The media, however, can and does — as I indicated earlier — positively influence public perception. For example: A well-known columnist wrote about his recent call for jury service. His article acknowledged the common sentiment of “dread” upon finding a jury summons in the mail. His reaction to receiving his jury summons was no exception. He wrote, however, that: “The judge said it was my right and privilege to serve my country in this time of need. It’s part of the democratic process. It’s my obligation. He was right.” At the end of his article, he imparted this sage advice: “Next time your number comes up, don’t balk. Be proud to be able to have the voice and the opportunity to make a difference.”

It has been our experience that, although many of our citizens begrudgingly report for jury service, a number of them come away feeling proud to have been part of the democratic process and somewhat surprised by their own change in attitude regarding jury duty. However, their positive experiences are not a matter of public knowledge. I have no doubt that this reporter’s public testimonial and endorsement of jury service made a positive impact.

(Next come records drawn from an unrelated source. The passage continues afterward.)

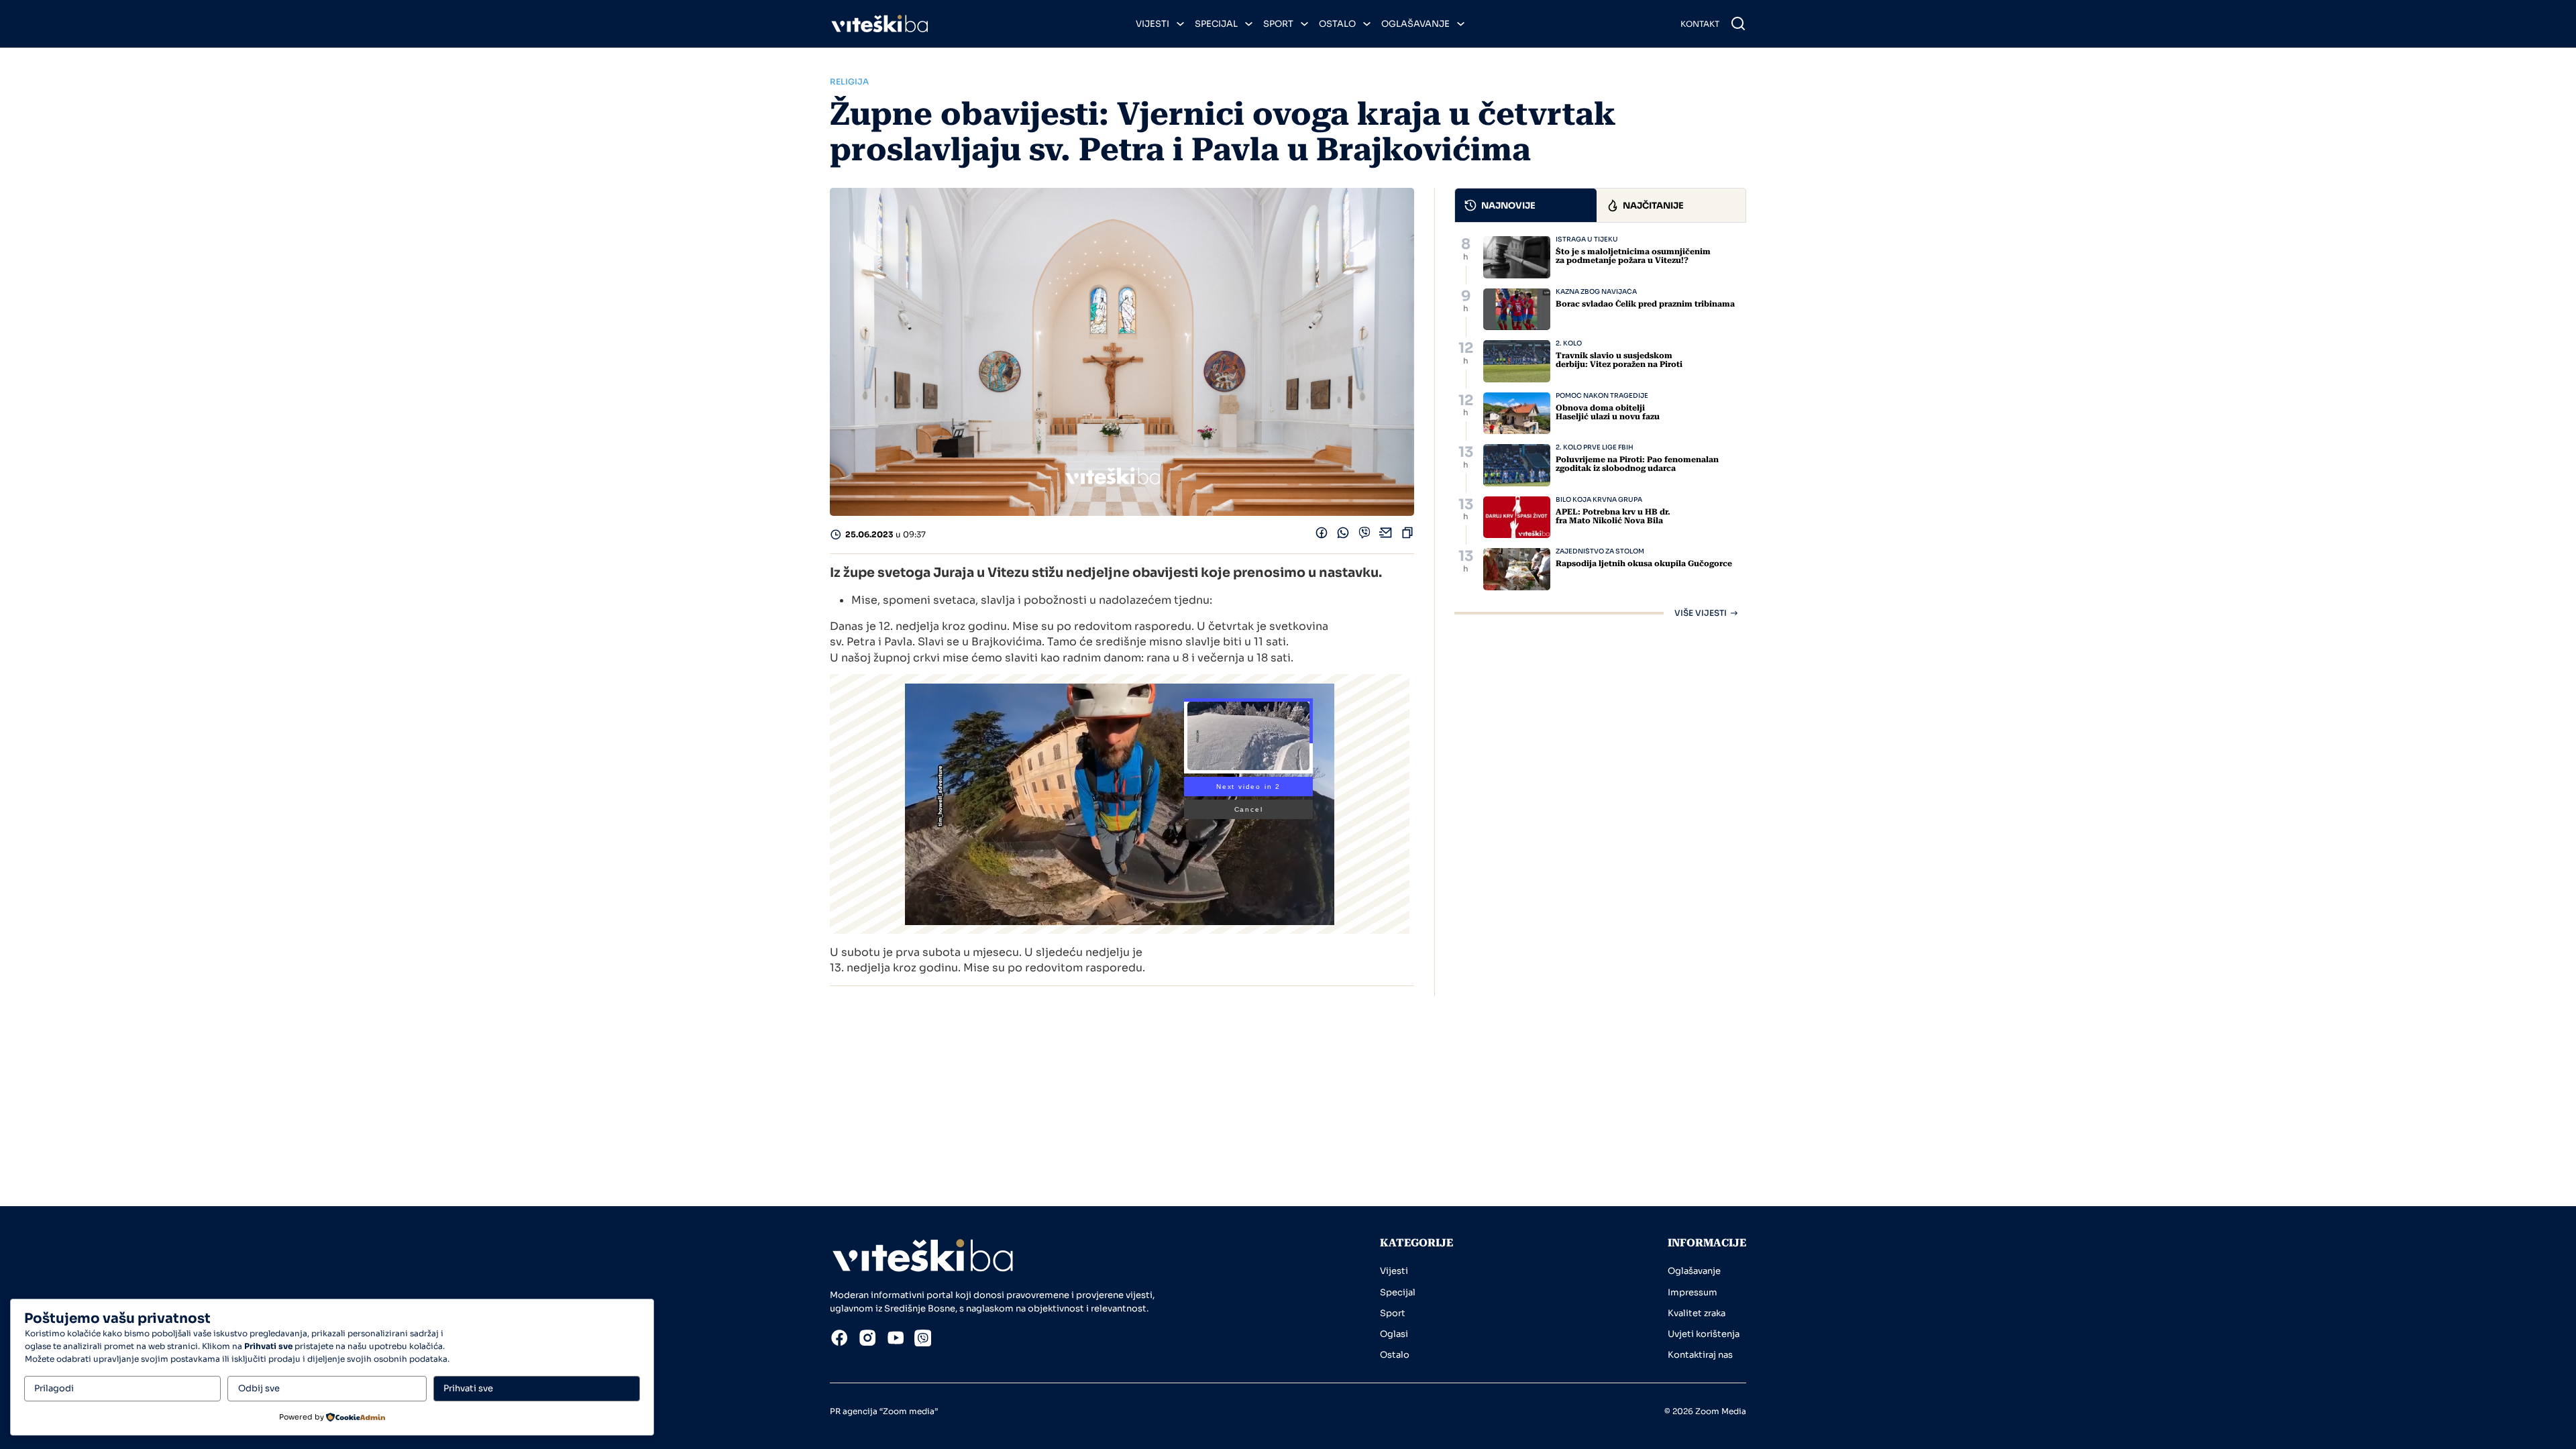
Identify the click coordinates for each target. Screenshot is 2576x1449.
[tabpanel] (1600, 426)
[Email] (1386, 536)
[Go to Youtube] (895, 1340)
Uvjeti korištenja (1703, 1334)
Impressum (1692, 1292)
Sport (1278, 24)
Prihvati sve (468, 1388)
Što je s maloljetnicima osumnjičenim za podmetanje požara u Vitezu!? (1633, 256)
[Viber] (1364, 536)
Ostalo (1337, 24)
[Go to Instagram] (867, 1340)
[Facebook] (1321, 536)
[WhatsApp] (1343, 536)
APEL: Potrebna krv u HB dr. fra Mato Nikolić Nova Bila (1613, 516)
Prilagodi (54, 1388)
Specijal (1216, 24)
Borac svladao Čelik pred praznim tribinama (1645, 304)
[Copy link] (1407, 536)
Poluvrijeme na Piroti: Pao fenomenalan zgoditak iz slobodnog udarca (1637, 464)
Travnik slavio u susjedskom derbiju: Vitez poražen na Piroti (1619, 360)
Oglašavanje (1415, 24)
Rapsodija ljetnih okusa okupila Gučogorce (1644, 563)
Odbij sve (259, 1388)
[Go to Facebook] (839, 1340)
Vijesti (1152, 24)
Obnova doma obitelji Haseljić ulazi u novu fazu (1608, 412)
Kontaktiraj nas (1700, 1354)
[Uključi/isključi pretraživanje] (1738, 23)
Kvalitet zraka (1696, 1313)
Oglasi (1394, 1334)
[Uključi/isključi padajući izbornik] (1180, 23)
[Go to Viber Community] (923, 1340)
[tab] (1526, 205)
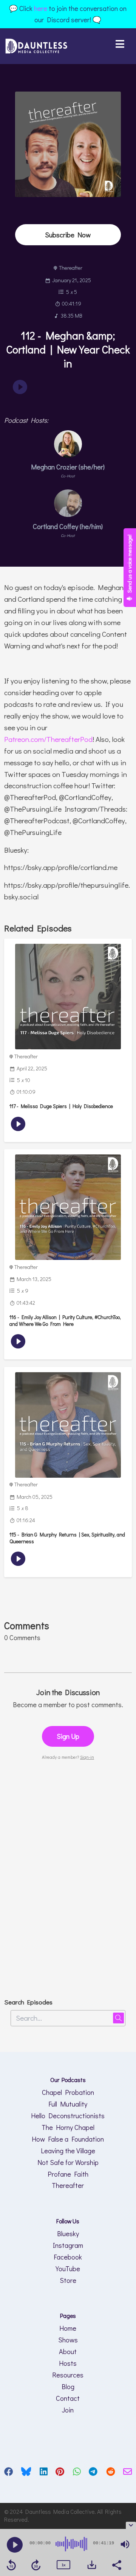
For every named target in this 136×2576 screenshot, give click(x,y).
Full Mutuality (67, 2103)
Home (67, 2328)
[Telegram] (93, 2472)
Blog (68, 2386)
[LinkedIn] (43, 2472)
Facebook (68, 2256)
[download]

Discussions on how to address the issue of openness of court proceedings have included having the Judiciary’s Public Affairs Office collaborate with the Judicial Education and Resource Development Program, as well as others within the Judiciary and the community, to develop informational materials to help our citizens and the media learn how to access and understand our justice system.

In recent years, the Judiciary has — via the Internet — increased accessibility of information about court proceedings and provided access to certain court documents in electronic form. Increasing access to other non-confidential court records in electronic form should continue to be supported — both internally and through legislative appropriations. Resources to sustain our ongoing efforts to implement a statewide, comprehensive information management system is critical to our ability to provide increased access. In this regard, support of these efforts before the legislature from the Bar, the media, and other community stakeholders would be extremely helpful and much appreciated.

Ladies and gentlemen — As I indicated earlier, decision-making on the actions that the Judiciary will take with regard to the conference recommendations have yet to be made as discussions and planning are ongoing at this time. However, as we explore workable solutions to enhancing openness in the courts, I reiterate the words of United States Supreme Court Justice Byron White, which I shared with the conferees last November. In Cox Broadcasting Corp. v. Cohn, Justice White stated:1

“(I)n a society in which each individual has but limited time and resources with which to observe at first hand the operations of his government, he relies necessarily upon the press to bring him in convenient form the facts of those operations. Great responsibility is accordingly placed upon the news media to report fully and accurately the proceedings of government, and official records and documents open to the public are the basic data of governmental operations. Without the information provided by the press, most of us — and many of our representatives — would be unable to vote intelligently or to register opinions on the administration of government generally. With respect to judicial proceedings in particular, the function of the press serves to guarantee the fairness of trials and to bring to bear the beneficial effects of public scrutiny upon the administration of justice.”

Clearly, Justice White places great responsibility for disseminating information regarding government operations, including the work of the courts, on the media. I submit, however, that the bench, the bar, and the media — are collectively responsible for providing our citizenry with fair and accurate information about the courts and judicial proceedings, whether it be through a judicial ruling or opinion, speech, panel discussion, interview, news story, editorial, or commentary. I, therefore, look forward to working collaboratively with you and other members of the media and the bar and sincerely appreciate your willingness to support and assist the Judiciary’s goals of broader public interest and participation.

Thank you for having me address you today and for listening.

1 Cox Broadcasting Corp. v. Cohn, 420 U.S. 469 (1975).